A falta de acesso à água e saneamento básico não é novidade no Brasil. Atuando há mais de 10 anos nas favelas mais precárias e invisíveis do país, nós da TETO Brasil nos deparamos com essa realidade e sua urgência a cada nova favela visitada, em cada atividade realizada. Não por acaso, nos esforçamos para ir além da moradia emergencial e desenvolver lado a lado com as moradoras e os moradores das comunidades projetos que atendam de forma urgente a dificuldade de obter água potável ou de ter um banheiro, por exemplo.
A falta de saneamento está intimamente relacionada à pobreza nos assentamentos. Sabe-se que os problemas relacionados ao fornecimento inadequado de água acarreta 3,5 milhões de mortes no mundo (UNICEF) e que, se os governos investissem mais em acesso à água, medidas de higiene e saneamento básico, 10% das doenças registradas ao redor do mundo poderiam ser evitadas (Relatório sobre o Desenvolvimento dos Recursos Hídricos – ONU-Água).
Além disso, nunca é demais repetir que, para se garantir o acesso à moradia como um direito humano, também é básico ter água, saneamento e segurança alimentar, independentemente da realidade que a desigualdade econômica lhe impõe. Especialmente agora, quando a COVID-19 se espalha e a falta do básico significa a impossibilidade de se proteger do vírus, mas também face a tantas outras doenças correlacionadas ao acesso desigual de direitos básicos.

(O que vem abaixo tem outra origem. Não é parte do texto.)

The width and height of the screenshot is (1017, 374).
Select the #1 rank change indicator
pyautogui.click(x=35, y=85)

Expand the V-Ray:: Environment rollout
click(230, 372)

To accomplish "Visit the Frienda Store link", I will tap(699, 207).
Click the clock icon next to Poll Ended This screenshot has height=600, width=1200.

Por tudo isso, ver o Poder Público, mediante a aprovação da lei 4162/2019, se movimentar para colocar a problemática em pauta e trazer mais investimentos para um setor tão essencial como o de água e saneamento nos parece motivo para celebrar, mas sem deslumbre.

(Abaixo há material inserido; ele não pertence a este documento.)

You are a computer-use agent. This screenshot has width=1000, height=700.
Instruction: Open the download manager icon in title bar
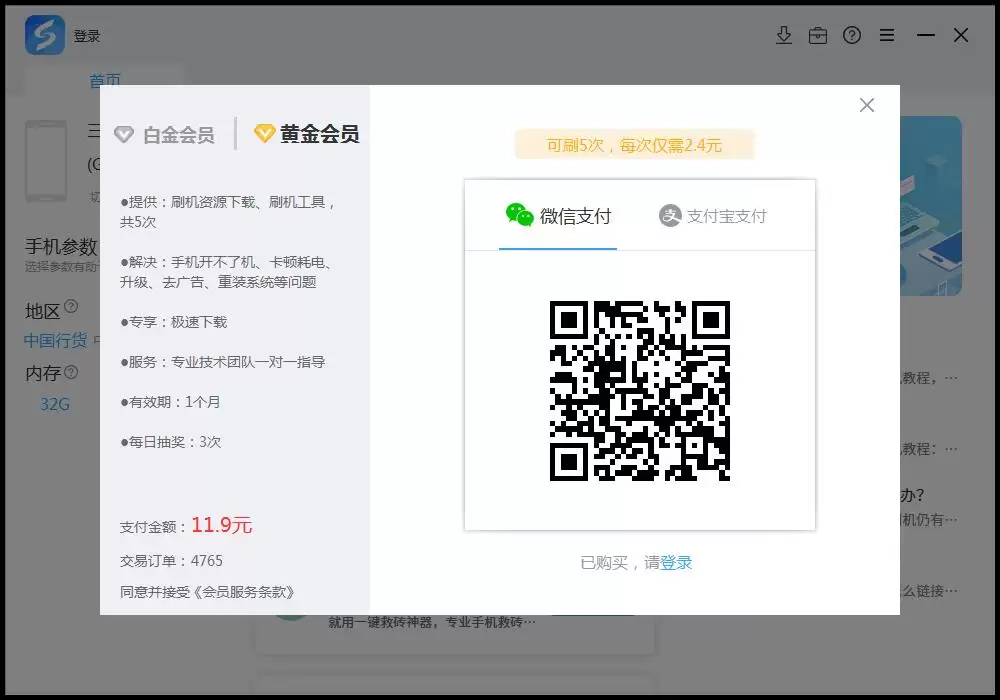[x=784, y=35]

Lembramos que antes dela, muitos outros planos e compromissos já foram assinados e a realidade nos mostra que, se há favelas precárias espalhadas por todo o Brasil, se 13,5 milhões vivem na pobreza e quase 35 milhões de brasileiros não têm acesso à água tratada, é porque quem vive em situação de vulnerabilidade é sistematicamente ignorado, tanto por poderes e acordos públicos quanto pela iniciativa privada.
“Há quatro anos a gente busca que o saneamento chegue na ocupação. Iria mudar tudo por aqui se a gente pudesse sair da fossa. Mas, a proposta sempre tem que vir da comunidade para o poder público. E quando a gente leva alguma coisa, aperta um pouquinho, eles até topam o diálogo, mas nunca tem solução para gente, a gente nem chega ser levado em consideração”; conta Néia, moradora da comunidade 29 de março, no Paraná, onde em parceria com a Trata Brasil a TETO está desenvolvendo seu primeiro projeto de grande porte: uma rede de esgoto encanado.

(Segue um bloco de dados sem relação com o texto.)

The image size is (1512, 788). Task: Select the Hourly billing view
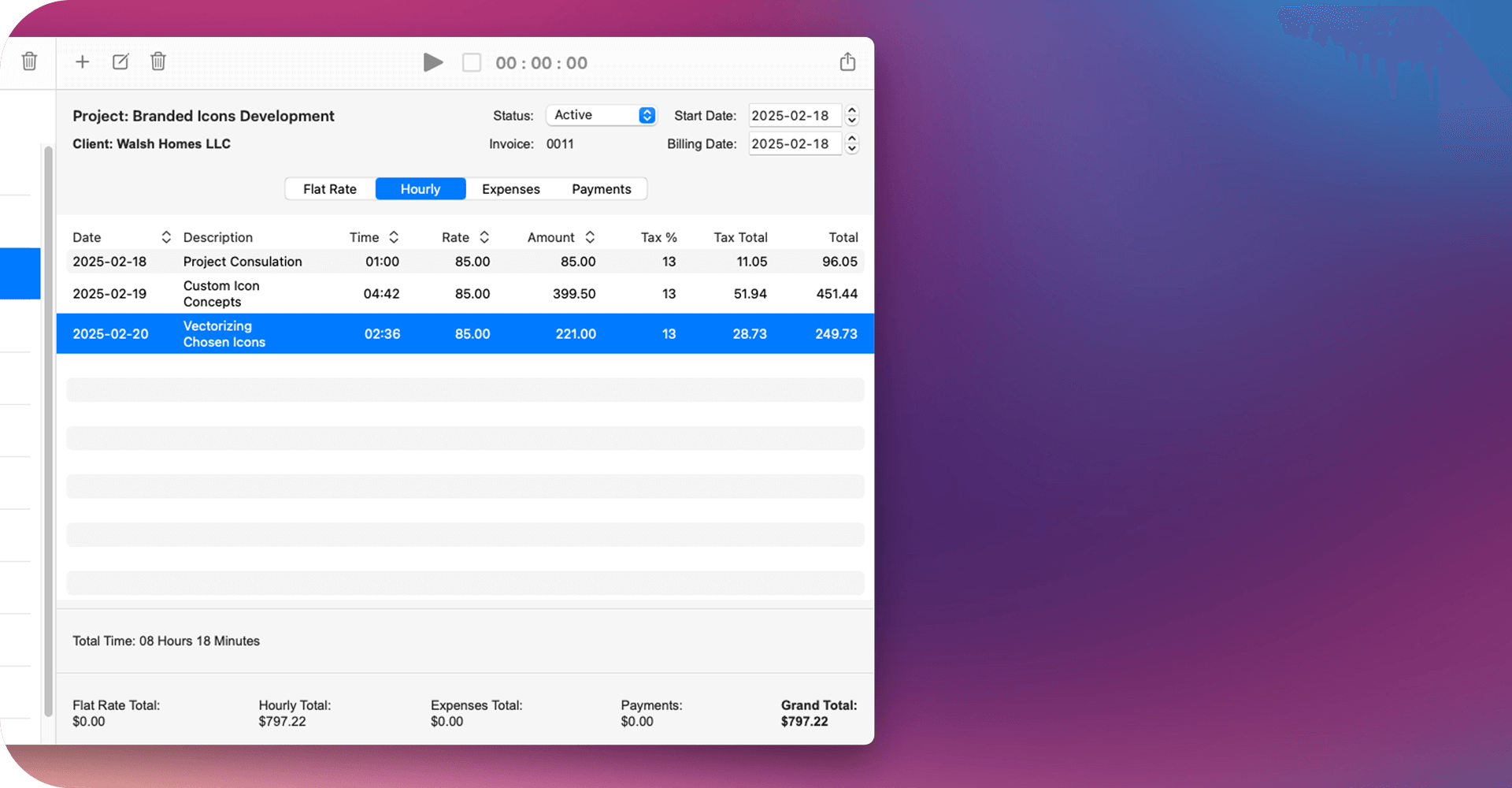(x=420, y=189)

Ciente de que a história de Néia não é a única, firmamos nesta nota nosso compromisso de trabalhar para que as demandas das comunidades nas quais atuamos sejam escutadas e ativamente incluídas nos projetos que estão por vir, de forma que o poder de decisão e participação seja algo construído desde a base, com o apoio e supervisão da sociedade civil e também das agências governamentais assim designadas.
Nós comprometemos a seguir em alerta, lado a lado de moradores e moradoras das comunidades, apoiando para que o acesso a itens básicos – e essenciais para a construção da nossa dignidade – seja garantido a esses territórios, com a prioridade e a urgência que eles demandam.
Aproveitamos o espaço para reforçar que, diante da pandemia, a TETO Brasil reviu seus focos de atuação e está organizada para atuar ainda mais fortemente em projetos que apoiem as comunidades mais precárias do país a: 1. Se organizarem e fortalecerem suas potencialidades; 2. Colocar de pé lavatórios, banheiros, cisternas e outros projetos que mitiguem a falta de acesso à água e saneamento; e 3. Construir hortas e sedes que possam servir de refeitórios para apoiar o desenvolvimento da segurança alimentar.